一ノ瀬:私は「練習に目的を与えなさい」と、部員に話しています。埼玉平成高校さんや東京都では第一商業高校さんや武蔵丘高校さんなど、トップレベルの高校さんはそれ相応の練習をされているので、3年生バンドの場合は「パフォーマンス」に磨きをかけたり、2年生の女の子バンドの場合は「自分の伝えたいことや奏でたいメロディー」に焦点を当てるなど、「何に特化して取り組むのか?」ということをバンドごとに考えさせて、明確にするようにしています。 また、そういったトップレベルの高校さんは挨拶や速やかな行動などが徹底されており、高校の部活動として真面目に取り組まれているので、音楽も大切ですが、まずはそういった「所作」を勉強するように話しています。

ー 次の目標や目指しているものは

此木:本校は今年度の県の決勝大会で初めて審査員特別賞を獲得することができたので、次は奨励賞以上を獲りたいです。県大会でグランプリか準グランプリを獲得して、全国大会に進出することを目指しています。また、1回だけではなく、毎年全国大会に出場できるような水準に部活動のレベルを「上げていかないといけないな…」ということを考えています。
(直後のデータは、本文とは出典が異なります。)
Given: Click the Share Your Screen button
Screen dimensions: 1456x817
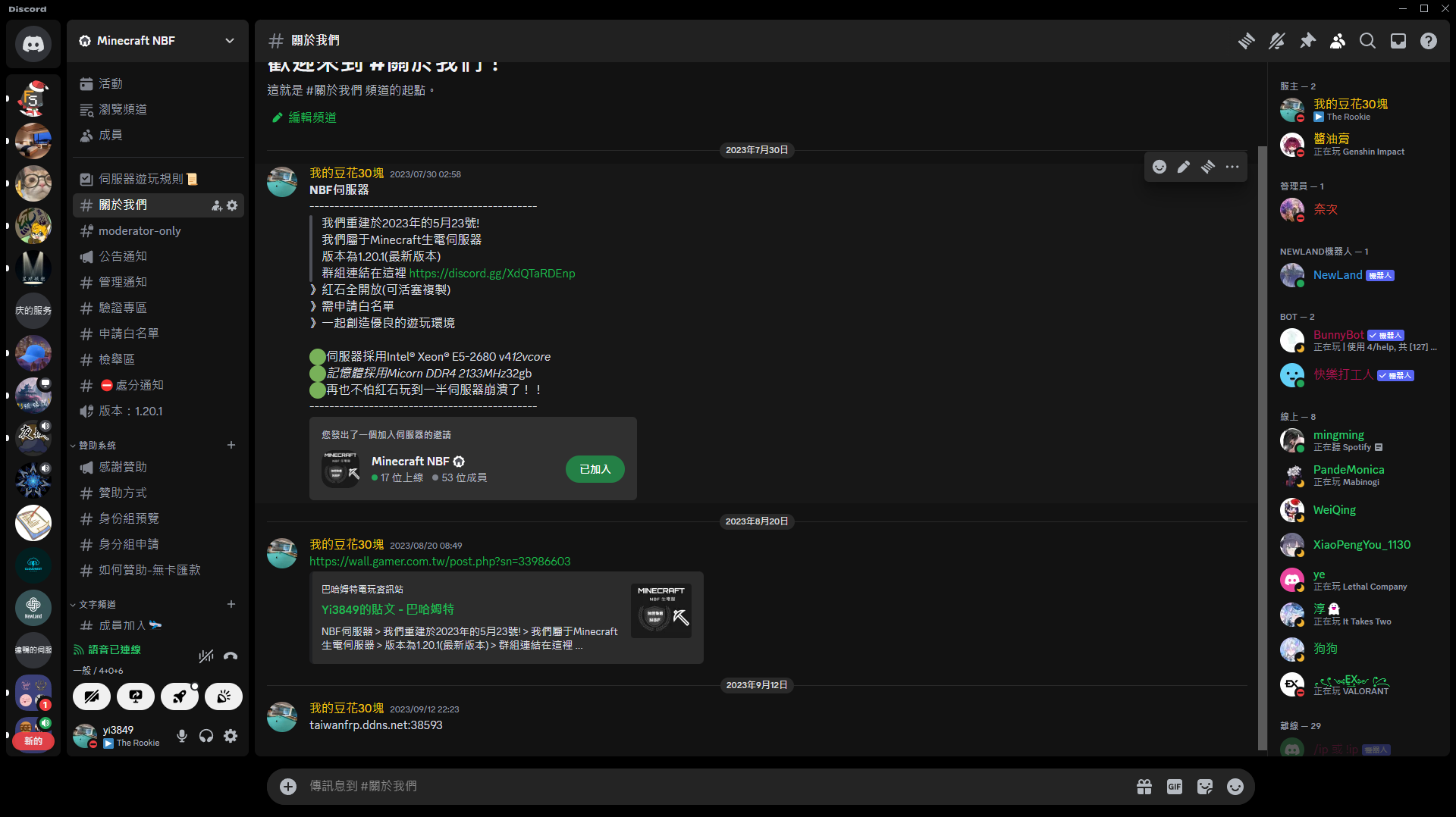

一ノ瀬:大会で良い結果を残すことも大切ですし、同好会として全体のレベルが上がってくれば目標も変わってくるかもしれませんが、今は「あのバンド、良かったよね!」とか「すごく印象に残ったよね!」というようなことを言われたり、聴いている人に感動を与えられるようなバンドがたくさん出てきて欲しいと思っています。

ー 顧問の先生から生徒に一言

此木:音楽を楽しんで欲しいです。また、聴く場合でも、演奏する場合でも、音楽の「幅」を拡げてくれれば…と思います。自分たちのやりたい曲だけを演奏するのではなく、違うジャンルのコピーに挑戦してみたり、オリジナル曲の場合も、しっかりと「伝える」という部分を大切にして欲しいです。また、「音楽はコミュニケーションであり、共通の言語なんだ」ということを考えて、この先もずっと音楽活動を続けていってもらえれば…と思います。

一ノ瀬:「部活動を通して、心を豊かにしながら成長し、大人になってください」ということを言いたいです。